Periodic Reporting for period 1 - RADIUNCE (Politicians under Radical Uncertainty: How Uncertain Phenomena Influence Political Elites' Behavior)
Reporting period: 2023-02-01 to 2025-07-31
RADIUNCE addresses three key problems in the field: First, the lack of theory on radical uncertainty; second, the lack of comparative data from politicians themselves; and third, the lack of empirical evidence of how individual and institutional factors shape politicians’ responses to uncertainty. Its objectives are to:
1. Identify and map how politicians in four countries with different opportunities and constraints of responding to uncertainty—Germany, the Netherlands, the UK, and the US—have responded to radically and resolvably uncertain phenomena between 1996 and 2024.
2. Explain variation in these responses across countries, politicians, and over time.
3. Reveal how these responses influence democracies’ effectiveness in solving problems.
To achieve this, RADIUNCE adopts a multidisciplinary approach, integrating insights from political science, public administration, decision science, psychology, and behavioral economics. It also collects new, comparative data from politicians through an innovative combination of automated text analysis and survey experiments. Using a multimethod approach, it combines quantitative techniques with qualitative methods like process tracing, Qualitative Comparative Analysis (QCA), and interviews. The outcome will be a new theoretical model of political elite behavior that puts radical uncertainty at the center of political decision making.
Another key achievement is an article, published in Political Studies Review, which introduces a multidisciplinary conceptual map of politicians’ responses to uncertain phenomena. We used this article to create a codebook to identify the different responses in text, piloting it with UK parliamentary debates on Covid-19. In a current study, we are examining UK politicians’ reactions to uncertainty in the Covid-19 hearings, analyzing how the type of uncertainty (radical, resolvable) influences their responses. Moreover, a systematic review of politicians’ psychological characteristics and their implications for political behavior is finalized for journal submission. This review provides key input for RADIUNCE’s survey experiments with politicians that we will conduct in the upcoming period.

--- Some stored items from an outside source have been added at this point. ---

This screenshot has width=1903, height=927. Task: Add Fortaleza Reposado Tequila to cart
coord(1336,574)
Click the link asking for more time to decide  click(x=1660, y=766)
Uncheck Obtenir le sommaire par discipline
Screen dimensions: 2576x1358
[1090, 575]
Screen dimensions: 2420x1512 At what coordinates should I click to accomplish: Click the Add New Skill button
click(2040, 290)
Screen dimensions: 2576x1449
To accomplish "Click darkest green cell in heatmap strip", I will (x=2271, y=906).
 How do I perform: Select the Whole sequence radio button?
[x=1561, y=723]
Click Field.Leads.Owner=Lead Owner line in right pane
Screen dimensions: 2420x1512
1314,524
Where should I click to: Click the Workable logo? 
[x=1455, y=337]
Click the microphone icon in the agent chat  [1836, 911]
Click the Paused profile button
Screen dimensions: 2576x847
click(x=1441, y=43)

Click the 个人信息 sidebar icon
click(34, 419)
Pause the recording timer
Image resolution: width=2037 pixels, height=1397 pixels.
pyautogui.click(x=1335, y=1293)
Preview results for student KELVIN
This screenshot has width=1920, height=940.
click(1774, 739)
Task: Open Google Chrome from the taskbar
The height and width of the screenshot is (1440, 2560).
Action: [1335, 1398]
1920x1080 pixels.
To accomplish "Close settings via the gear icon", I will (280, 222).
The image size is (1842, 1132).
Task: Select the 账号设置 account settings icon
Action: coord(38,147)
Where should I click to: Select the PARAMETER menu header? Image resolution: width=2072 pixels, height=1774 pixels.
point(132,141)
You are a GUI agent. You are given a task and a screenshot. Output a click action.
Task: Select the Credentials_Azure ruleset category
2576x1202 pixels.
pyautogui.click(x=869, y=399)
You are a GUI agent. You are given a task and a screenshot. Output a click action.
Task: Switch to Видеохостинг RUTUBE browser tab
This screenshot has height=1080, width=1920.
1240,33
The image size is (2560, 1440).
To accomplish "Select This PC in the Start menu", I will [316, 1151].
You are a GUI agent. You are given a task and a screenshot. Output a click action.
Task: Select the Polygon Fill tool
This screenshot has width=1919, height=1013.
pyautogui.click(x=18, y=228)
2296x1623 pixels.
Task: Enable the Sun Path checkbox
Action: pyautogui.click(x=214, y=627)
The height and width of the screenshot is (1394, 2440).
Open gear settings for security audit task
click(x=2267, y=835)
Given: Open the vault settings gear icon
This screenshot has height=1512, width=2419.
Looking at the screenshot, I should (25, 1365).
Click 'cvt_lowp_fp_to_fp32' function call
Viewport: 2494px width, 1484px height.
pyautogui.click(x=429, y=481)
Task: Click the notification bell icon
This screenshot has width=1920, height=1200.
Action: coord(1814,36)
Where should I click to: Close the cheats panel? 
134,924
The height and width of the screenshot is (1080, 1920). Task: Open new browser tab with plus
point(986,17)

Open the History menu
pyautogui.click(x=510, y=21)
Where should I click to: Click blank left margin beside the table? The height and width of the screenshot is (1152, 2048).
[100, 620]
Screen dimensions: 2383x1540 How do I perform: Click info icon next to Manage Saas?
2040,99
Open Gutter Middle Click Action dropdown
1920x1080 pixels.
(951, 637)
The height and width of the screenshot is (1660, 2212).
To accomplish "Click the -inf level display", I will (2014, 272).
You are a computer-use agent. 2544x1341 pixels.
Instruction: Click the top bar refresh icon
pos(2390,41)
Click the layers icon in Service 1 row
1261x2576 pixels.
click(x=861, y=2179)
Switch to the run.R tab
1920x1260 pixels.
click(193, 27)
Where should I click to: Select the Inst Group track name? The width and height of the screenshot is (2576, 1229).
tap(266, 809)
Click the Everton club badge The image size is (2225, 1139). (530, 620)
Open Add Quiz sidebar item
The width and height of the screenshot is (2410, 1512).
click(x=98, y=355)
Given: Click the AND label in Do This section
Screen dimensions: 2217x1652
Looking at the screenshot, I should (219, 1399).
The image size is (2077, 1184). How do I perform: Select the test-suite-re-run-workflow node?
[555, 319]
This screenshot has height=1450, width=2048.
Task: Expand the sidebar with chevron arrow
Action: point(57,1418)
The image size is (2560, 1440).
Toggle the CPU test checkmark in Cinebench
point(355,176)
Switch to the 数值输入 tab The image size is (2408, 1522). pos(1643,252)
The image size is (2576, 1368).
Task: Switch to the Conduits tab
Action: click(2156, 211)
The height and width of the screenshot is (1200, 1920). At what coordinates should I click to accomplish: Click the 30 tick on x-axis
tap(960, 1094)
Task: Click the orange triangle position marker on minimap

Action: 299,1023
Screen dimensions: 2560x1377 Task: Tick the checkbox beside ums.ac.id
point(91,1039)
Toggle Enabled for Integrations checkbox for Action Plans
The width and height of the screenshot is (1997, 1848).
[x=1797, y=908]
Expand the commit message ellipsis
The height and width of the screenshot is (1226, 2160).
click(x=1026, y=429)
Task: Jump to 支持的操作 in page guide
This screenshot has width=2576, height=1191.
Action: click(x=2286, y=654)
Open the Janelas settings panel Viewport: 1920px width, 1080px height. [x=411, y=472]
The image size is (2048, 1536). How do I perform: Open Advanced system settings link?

Regarding data collection: we compiled a dataset of US Congress speeches and politicians’ bibliographical data (1994-2024) to study politicians’ expressed uncertainty. Moreover, in a working paper, we present an automated classification model to detect populist language in US Presidential and Governor speeches (2010-2018)—a method that could help measure uncertainty in political speech. A paper accepted for publication in Party Politics presents the Presidential and Governor speeches dataset.
We also engaged in numerous networking activities such as: participating in a multidisciplinary workshop on uncertainty communication; presenting papers and co-organizing panels at major conferences; and organizing meetings with scholars and research teams. We also conducted outreach activities to diverse audiences, from pupils at elementary schools and high schools, to policy makers, to the broader public.
• Conceptually, it pioneers the concept of radical uncertainty in political science. Putting radical uncertainty central stage in theories of political behavior is important: most existing theories focus only on resolvable uncertainty while much of the uncertainty political actors face is radical in nature.
• Empirically, it collects unique comparative data of politicians—direct and at-a-distance—to examine their responses to both radically and resolvably uncertain phenomena in four countries with different institutional opportunities and constraints for decision making under uncertainty. These data enable a new understanding of political elites’ behavior that is also relevant for other fields in political science, like party behavior and welfare state research.
• Methodologically, it adopts an ambitious multi-method approach that can also further other social and behavioral sciences, like economics or psychology. This holds specifically for the collection of comparative data by means of computational text analyses and survey experiments, combined with data from qualitative approaches (e.g. QCA, interviews).
• Theoretically, it employs an original multidisciplinary approach that integrates insights from political science, behavioral economics, decision theory, psychology, and public administration.
The integrated findings will lead to a novel theoretical model of how both radically and resolvably uncertain phenomena influence political elites’ behavior, explaining how they respond to the challenges and opportunities in our face-paced world from economic crises, to pandemics, to digitalization. Hereby, RADIUNCE’s fundamental research of real politicians’ behavior under different types of uncertainty may substantially improve democratic problem solving in such key circumstances.